### What you are asked to do
Please format the lines below as a JSON list of strings, one string per line, leaving out any blank lines.

·····

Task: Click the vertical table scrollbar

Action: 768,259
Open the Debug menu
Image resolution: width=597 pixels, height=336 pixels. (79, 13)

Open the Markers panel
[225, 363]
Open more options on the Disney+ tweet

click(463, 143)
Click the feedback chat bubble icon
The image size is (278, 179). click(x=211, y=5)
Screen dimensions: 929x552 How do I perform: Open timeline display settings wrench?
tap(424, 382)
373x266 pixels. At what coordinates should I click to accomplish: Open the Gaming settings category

·····

### Exercise output
[
  "Task: Click the vertical table scrollbar",
  "Action: 768,259",
  "Open the Debug menu",
  "Image resolution: width=597 pixels, height=336 pixels. (79, 13)",
  "Open the Markers panel",
  "[225, 363]",
  "Open more options on the Disney+ tweet",
  "click(463, 143)",
  "Click the feedback chat bubble icon",
  "The image size is (278, 179). click(x=211, y=5)",
  "Screen dimensions: 929x552 How do I perform: Open timeline display settings wrench?",
  "tap(424, 382)",
  "373x266 pixels. At what coordinates should I click to accomplish: Open the Gaming settings category"
]